• [Task item]: An exact transcript of the records is what this task asks for.

• [Data for this exercise]:
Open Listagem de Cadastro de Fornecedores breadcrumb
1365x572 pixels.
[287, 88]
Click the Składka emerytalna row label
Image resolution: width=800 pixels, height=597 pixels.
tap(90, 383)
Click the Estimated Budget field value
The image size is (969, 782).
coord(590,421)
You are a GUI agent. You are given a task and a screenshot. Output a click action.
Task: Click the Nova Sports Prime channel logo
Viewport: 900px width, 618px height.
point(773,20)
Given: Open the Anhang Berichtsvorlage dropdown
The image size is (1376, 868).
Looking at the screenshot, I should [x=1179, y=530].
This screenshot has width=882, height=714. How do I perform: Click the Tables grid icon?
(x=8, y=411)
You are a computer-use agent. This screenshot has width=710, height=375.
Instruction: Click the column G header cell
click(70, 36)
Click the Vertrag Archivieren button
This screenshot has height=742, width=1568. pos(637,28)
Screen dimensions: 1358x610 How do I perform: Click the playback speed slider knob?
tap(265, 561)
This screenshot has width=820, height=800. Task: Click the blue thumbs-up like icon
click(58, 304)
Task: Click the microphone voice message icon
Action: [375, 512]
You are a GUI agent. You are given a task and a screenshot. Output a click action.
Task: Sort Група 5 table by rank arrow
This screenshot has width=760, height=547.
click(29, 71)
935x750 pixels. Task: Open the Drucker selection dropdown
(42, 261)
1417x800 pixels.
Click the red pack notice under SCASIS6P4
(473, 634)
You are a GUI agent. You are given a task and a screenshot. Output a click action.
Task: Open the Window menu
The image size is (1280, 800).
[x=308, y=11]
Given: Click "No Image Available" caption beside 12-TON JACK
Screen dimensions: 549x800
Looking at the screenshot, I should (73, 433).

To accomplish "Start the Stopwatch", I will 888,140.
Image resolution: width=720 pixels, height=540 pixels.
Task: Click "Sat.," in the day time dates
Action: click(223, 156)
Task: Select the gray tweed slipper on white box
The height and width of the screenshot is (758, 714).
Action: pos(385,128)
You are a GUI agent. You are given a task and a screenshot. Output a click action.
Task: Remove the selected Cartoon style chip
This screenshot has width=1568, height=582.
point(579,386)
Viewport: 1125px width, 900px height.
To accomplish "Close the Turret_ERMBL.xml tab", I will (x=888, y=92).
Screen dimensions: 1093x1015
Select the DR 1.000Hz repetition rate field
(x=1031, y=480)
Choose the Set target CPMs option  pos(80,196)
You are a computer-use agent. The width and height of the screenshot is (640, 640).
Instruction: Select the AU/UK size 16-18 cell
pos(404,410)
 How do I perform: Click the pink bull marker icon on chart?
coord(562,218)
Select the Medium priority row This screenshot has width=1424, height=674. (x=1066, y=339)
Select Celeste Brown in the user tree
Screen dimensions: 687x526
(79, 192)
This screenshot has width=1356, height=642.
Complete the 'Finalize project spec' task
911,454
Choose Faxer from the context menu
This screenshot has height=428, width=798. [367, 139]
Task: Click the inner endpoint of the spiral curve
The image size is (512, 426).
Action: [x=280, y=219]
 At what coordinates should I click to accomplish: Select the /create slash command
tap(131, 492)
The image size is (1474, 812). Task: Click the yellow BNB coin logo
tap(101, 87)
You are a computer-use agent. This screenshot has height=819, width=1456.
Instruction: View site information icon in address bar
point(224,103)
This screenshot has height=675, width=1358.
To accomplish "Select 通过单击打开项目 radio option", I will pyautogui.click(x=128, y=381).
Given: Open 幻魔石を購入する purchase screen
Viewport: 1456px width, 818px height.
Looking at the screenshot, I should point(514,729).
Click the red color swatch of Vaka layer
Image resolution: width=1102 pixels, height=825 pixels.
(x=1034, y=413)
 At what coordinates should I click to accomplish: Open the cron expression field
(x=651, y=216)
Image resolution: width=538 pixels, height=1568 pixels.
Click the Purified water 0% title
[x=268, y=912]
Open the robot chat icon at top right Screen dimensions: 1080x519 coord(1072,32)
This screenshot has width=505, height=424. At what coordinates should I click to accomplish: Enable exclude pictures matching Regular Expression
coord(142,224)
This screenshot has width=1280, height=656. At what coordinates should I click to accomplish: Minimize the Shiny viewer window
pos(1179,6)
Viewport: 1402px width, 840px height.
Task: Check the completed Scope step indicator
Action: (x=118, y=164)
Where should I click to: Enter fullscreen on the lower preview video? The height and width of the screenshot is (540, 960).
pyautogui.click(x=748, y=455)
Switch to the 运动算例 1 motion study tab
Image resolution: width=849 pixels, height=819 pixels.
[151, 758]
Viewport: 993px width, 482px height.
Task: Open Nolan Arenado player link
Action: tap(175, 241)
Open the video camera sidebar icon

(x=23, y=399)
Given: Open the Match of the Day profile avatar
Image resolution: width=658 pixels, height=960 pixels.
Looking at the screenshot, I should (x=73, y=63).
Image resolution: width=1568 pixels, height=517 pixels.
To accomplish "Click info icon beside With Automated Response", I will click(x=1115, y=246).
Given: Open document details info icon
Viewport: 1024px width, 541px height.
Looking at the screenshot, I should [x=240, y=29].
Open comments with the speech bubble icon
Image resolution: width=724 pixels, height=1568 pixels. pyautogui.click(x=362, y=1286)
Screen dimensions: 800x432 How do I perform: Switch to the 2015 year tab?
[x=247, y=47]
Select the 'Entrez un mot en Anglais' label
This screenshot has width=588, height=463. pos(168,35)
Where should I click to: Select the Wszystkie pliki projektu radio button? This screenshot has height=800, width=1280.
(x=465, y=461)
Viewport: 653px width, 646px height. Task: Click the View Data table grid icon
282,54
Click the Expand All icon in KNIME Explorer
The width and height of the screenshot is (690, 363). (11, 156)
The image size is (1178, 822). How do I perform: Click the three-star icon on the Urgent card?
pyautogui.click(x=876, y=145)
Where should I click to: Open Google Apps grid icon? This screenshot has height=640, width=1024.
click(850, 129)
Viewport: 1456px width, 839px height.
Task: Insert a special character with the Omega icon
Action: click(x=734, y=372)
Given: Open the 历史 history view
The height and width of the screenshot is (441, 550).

• [Output below]:
Open Listagem de Cadastro de Fornecedores breadcrumb
1365x572 pixels.
[287, 88]
Click the Składka emerytalna row label
Image resolution: width=800 pixels, height=597 pixels.
tap(90, 383)
Click the Estimated Budget field value
The image size is (969, 782).
coord(590,421)
You are a GUI agent. You are given a task and a screenshot. Output a click action.
Task: Click the Nova Sports Prime channel logo
Viewport: 900px width, 618px height.
point(773,20)
Given: Open the Anhang Berichtsvorlage dropdown
The image size is (1376, 868).
Looking at the screenshot, I should [x=1179, y=530].
This screenshot has width=882, height=714. How do I perform: Click the Tables grid icon?
(x=8, y=411)
You are a computer-use agent. This screenshot has width=710, height=375.
Instruction: Click the column G header cell
click(70, 36)
Click the Vertrag Archivieren button
This screenshot has height=742, width=1568. pos(637,28)
Screen dimensions: 1358x610 How do I perform: Click the playback speed slider knob?
tap(265, 561)
This screenshot has width=820, height=800. Task: Click the blue thumbs-up like icon
click(58, 304)
Task: Click the microphone voice message icon
Action: [375, 512]
You are a GUI agent. You are given a task and a screenshot. Output a click action.
Task: Sort Група 5 table by rank arrow
This screenshot has width=760, height=547.
click(29, 71)
935x750 pixels. Task: Open the Drucker selection dropdown
(42, 261)
1417x800 pixels.
Click the red pack notice under SCASIS6P4
(473, 634)
You are a GUI agent. You are given a task and a screenshot. Output a click action.
Task: Open the Window menu
The image size is (1280, 800).
[x=308, y=11]
Given: Click "No Image Available" caption beside 12-TON JACK
Screen dimensions: 549x800
Looking at the screenshot, I should (73, 433).

To accomplish "Start the Stopwatch", I will 888,140.
Image resolution: width=720 pixels, height=540 pixels.
Task: Click "Sat.," in the day time dates
Action: click(223, 156)
Task: Select the gray tweed slipper on white box
The height and width of the screenshot is (758, 714).
Action: pos(385,128)
You are a GUI agent. You are given a task and a screenshot. Output a click action.
Task: Remove the selected Cartoon style chip
This screenshot has width=1568, height=582.
point(579,386)
Viewport: 1125px width, 900px height.
To accomplish "Close the Turret_ERMBL.xml tab", I will (x=888, y=92).
Screen dimensions: 1093x1015
Select the DR 1.000Hz repetition rate field
(x=1031, y=480)
Choose the Set target CPMs option  pos(80,196)
You are a computer-use agent. The width and height of the screenshot is (640, 640).
Instruction: Select the AU/UK size 16-18 cell
pos(404,410)
 How do I perform: Click the pink bull marker icon on chart?
coord(562,218)
Select the Medium priority row This screenshot has width=1424, height=674. (x=1066, y=339)
Select Celeste Brown in the user tree
Screen dimensions: 687x526
(79, 192)
This screenshot has width=1356, height=642.
Complete the 'Finalize project spec' task
911,454
Choose Faxer from the context menu
This screenshot has height=428, width=798. [367, 139]
Task: Click the inner endpoint of the spiral curve
The image size is (512, 426).
Action: [x=280, y=219]
 At what coordinates should I click to accomplish: Select the /create slash command
tap(131, 492)
The image size is (1474, 812). Task: Click the yellow BNB coin logo
tap(101, 87)
You are a computer-use agent. This screenshot has height=819, width=1456.
Instruction: View site information icon in address bar
point(224,103)
This screenshot has height=675, width=1358.
To accomplish "Select 通过单击打开项目 radio option", I will pyautogui.click(x=128, y=381).
Given: Open 幻魔石を購入する purchase screen
Viewport: 1456px width, 818px height.
Looking at the screenshot, I should point(514,729).
Click the red color swatch of Vaka layer
Image resolution: width=1102 pixels, height=825 pixels.
(x=1034, y=413)
 At what coordinates should I click to accomplish: Open the cron expression field
(x=651, y=216)
Image resolution: width=538 pixels, height=1568 pixels.
Click the Purified water 0% title
[x=268, y=912]
Open the robot chat icon at top right Screen dimensions: 1080x519 coord(1072,32)
This screenshot has width=505, height=424. At what coordinates should I click to accomplish: Enable exclude pictures matching Regular Expression
coord(142,224)
This screenshot has width=1280, height=656. At what coordinates should I click to accomplish: Minimize the Shiny viewer window
pos(1179,6)
Viewport: 1402px width, 840px height.
Task: Check the completed Scope step indicator
Action: (x=118, y=164)
Where should I click to: Enter fullscreen on the lower preview video? The height and width of the screenshot is (540, 960).
pyautogui.click(x=748, y=455)
Switch to the 运动算例 1 motion study tab
Image resolution: width=849 pixels, height=819 pixels.
[151, 758]
Viewport: 993px width, 482px height.
Task: Open Nolan Arenado player link
Action: tap(175, 241)
Open the video camera sidebar icon

(x=23, y=399)
Given: Open the Match of the Day profile avatar
Image resolution: width=658 pixels, height=960 pixels.
Looking at the screenshot, I should (x=73, y=63).
Image resolution: width=1568 pixels, height=517 pixels.
To accomplish "Click info icon beside With Automated Response", I will click(x=1115, y=246).
Given: Open document details info icon
Viewport: 1024px width, 541px height.
Looking at the screenshot, I should [x=240, y=29].
Open comments with the speech bubble icon
Image resolution: width=724 pixels, height=1568 pixels. pyautogui.click(x=362, y=1286)
Screen dimensions: 800x432 How do I perform: Switch to the 2015 year tab?
[x=247, y=47]
Select the 'Entrez un mot en Anglais' label
This screenshot has width=588, height=463. pos(168,35)
Where should I click to: Select the Wszystkie pliki projektu radio button? This screenshot has height=800, width=1280.
(x=465, y=461)
Viewport: 653px width, 646px height. Task: Click the View Data table grid icon
282,54
Click the Expand All icon in KNIME Explorer
The width and height of the screenshot is (690, 363). (11, 156)
The image size is (1178, 822). How do I perform: Click the three-star icon on the Urgent card?
pyautogui.click(x=876, y=145)
Where should I click to: Open Google Apps grid icon? This screenshot has height=640, width=1024.
click(850, 129)
Viewport: 1456px width, 839px height.
Task: Insert a special character with the Omega icon
Action: click(x=734, y=372)
Given: Open the 历史 history view
The height and width of the screenshot is (441, 550).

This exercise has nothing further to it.